At NAB 15ips, the effect is much like the same setting in System A. However, the shelf-like lift from the midrange sounds smoother and svelte. Acoustic guitar had excellent definition here, sounding crisp and clear. The sound becomes noticeably fatter with NAB 7.5ips, which introduces a rich, almost sugary quality to the tone.
Switching to the IEC curve at 15ips brought out the inherent hi-fi sound of System B, rather like using the Loudness button sometimes found on domestic stereo systems, while IEC 7.5ips has a noticeably soft and muted midrange response, which would work well to tame hard or aggressive tones. The real eye opener, comparing the various settings, is how the character of the TG Microphone could be fundamentally altered, yet the underlying high quality of the sound on offer remains constant.

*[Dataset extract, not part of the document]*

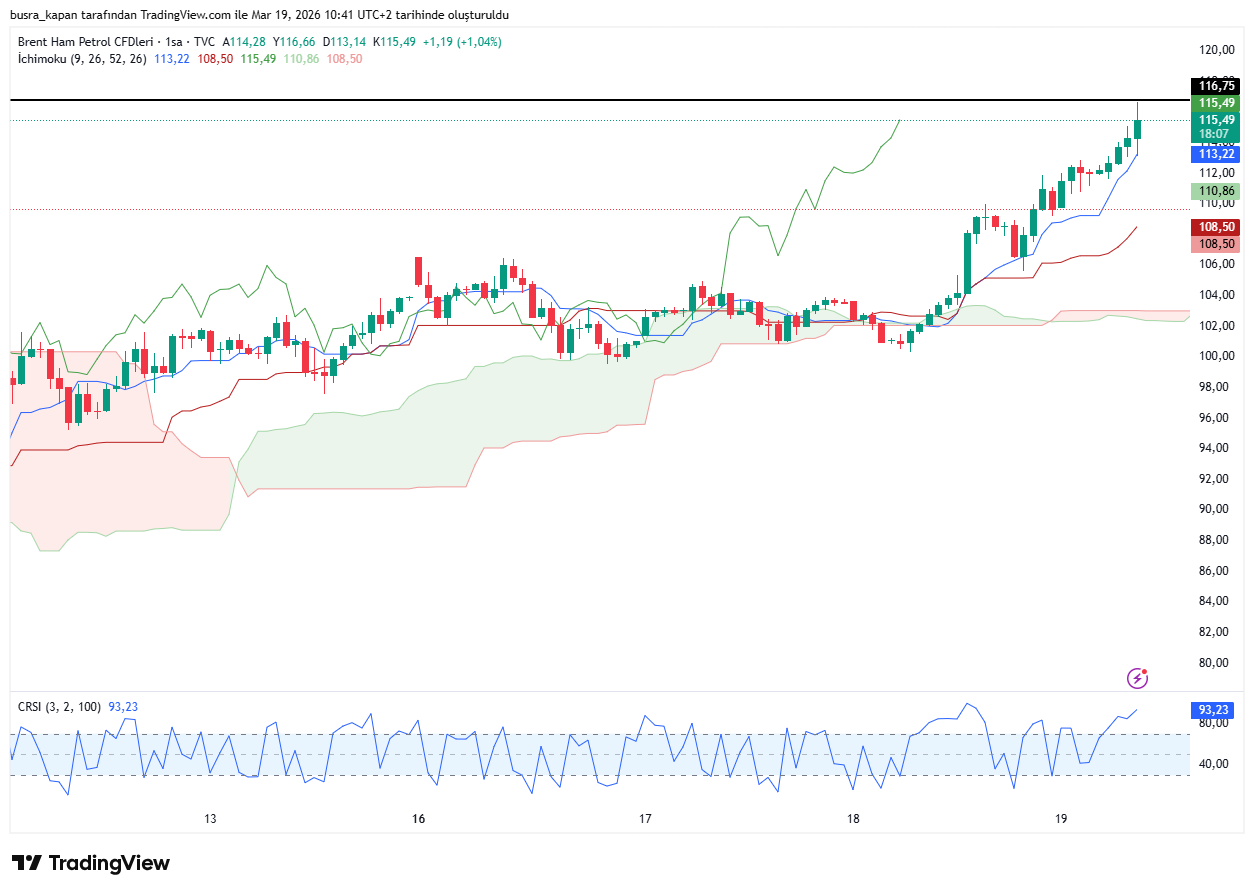Click the current price label with 18:07 countdown
Viewport: 1254px width, 893px height.
[x=1216, y=127]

The flat settings of each operating system are excellent starting points, offering distinctly different tonal flavours without any hype throughout the frequency range. I find System A (flat) great for rock and pop vocals, having a rich midrange and nicely rounded tone, while the flat System B brings out more detail and nuance. If, for example, I were recording John Lennon singing Come Together, I would go with System A. On the other hand, if it were Kate Bush singing Wuthering Heights, I would opt for the cleaner System B. Both tracks incidentally, were recorded through a TG console at Abbey Road Studios.

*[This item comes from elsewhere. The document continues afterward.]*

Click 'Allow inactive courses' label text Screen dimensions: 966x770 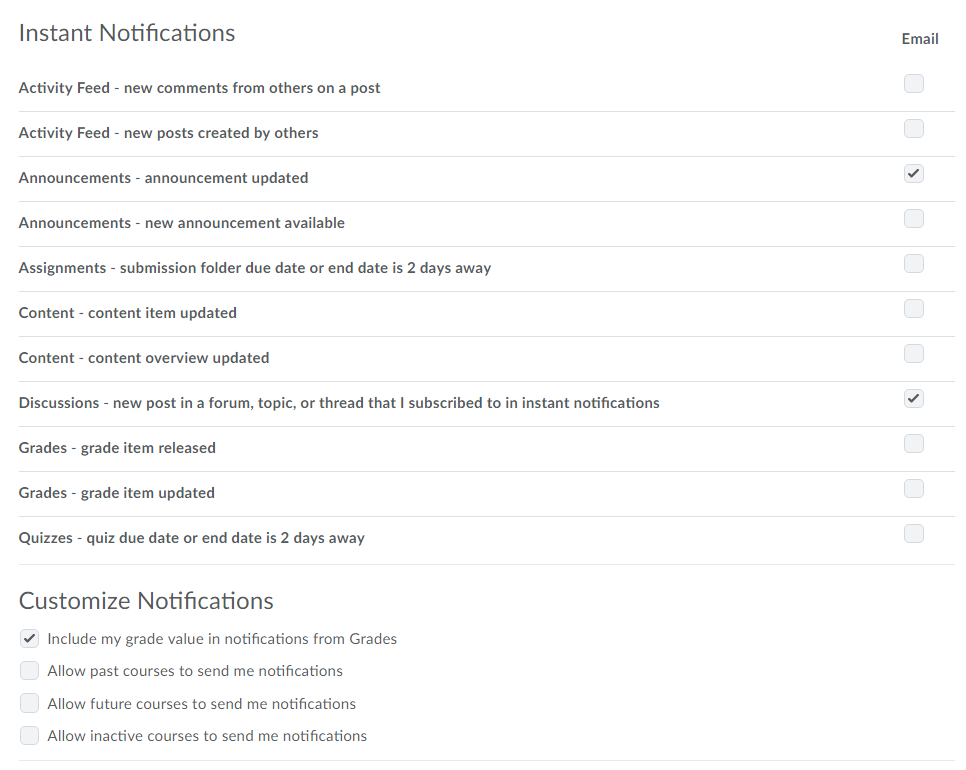[x=207, y=736]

The TG Microphone is another superb product from Chandler Limited. Within one shell, it contains some of the best microphones I’ve ever heard.
Do I really need this?
Not everyone can own a vast arsenal of microphones, however, every serious sound engineer needs at least one decent large-diaphragm condenser microphone, especially for recording vocals. While there are plenty of versatile mics out there, few, if any, can match the variety of tones on available through the TG Microphone. Even if the TG mic offered only one of its two tone systems, it would earn a place in the upper echelon of large-diaphragm condenser mics.

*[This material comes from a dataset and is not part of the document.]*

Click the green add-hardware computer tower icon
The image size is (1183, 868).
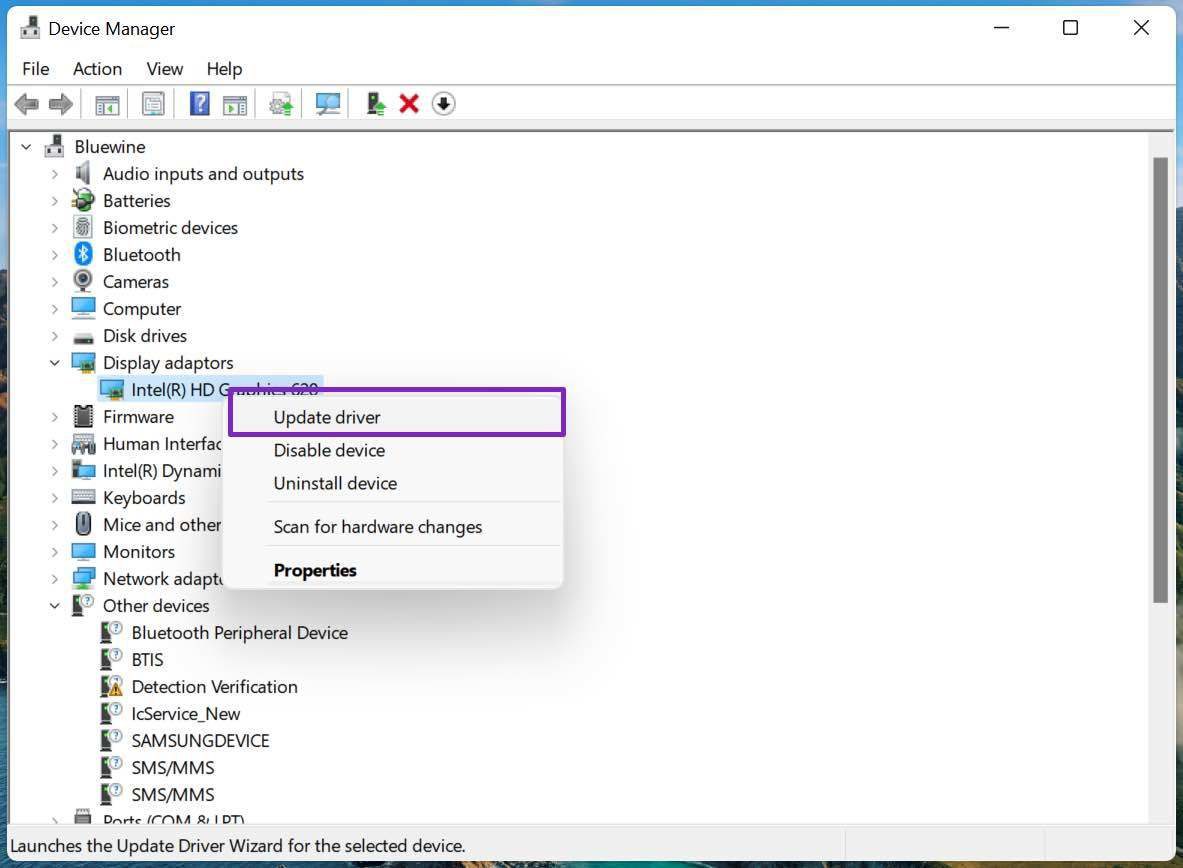(x=376, y=104)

As it is, the wide variety of tonal characteristics that can be dialled in makes the TG mic a great choice to record just about anything. It can be configured to capture the most delicate audio signals precisely, or be placed up close to the loudest, filthiest-sounding electric-guitar amp without overloading. It could be the only expensive microphone you ever need to buy.
- Dual-tone system
- 5-position tape equaliser
- Cardioid and omni patterns
- Low-cut filters
- 10dB pad
- Dedicated PSU
- Shockmount and cable
- Wooden case
REDD Microphone £4,399/$4,775
Chandler Limited’s REDD microphone captures the sound of EMI’s valve REDD consoles, which were used at Abbey Road Studios prior to the TG consoles. It features an onboard REDD.47 preamplifier, so it can be plugged directly into an audio interface without the need for an external characterful preamp. It sounds superb.
The classic Neumann U47 FET was reissued in 2015. The original 1969 model superseded the valve U 47 and is the primary influence on the basic character of the TG Microphone. It’s an excellent vocal mic and is many an engineer’s go-to mic for recording electric-bass guitar and kick drums.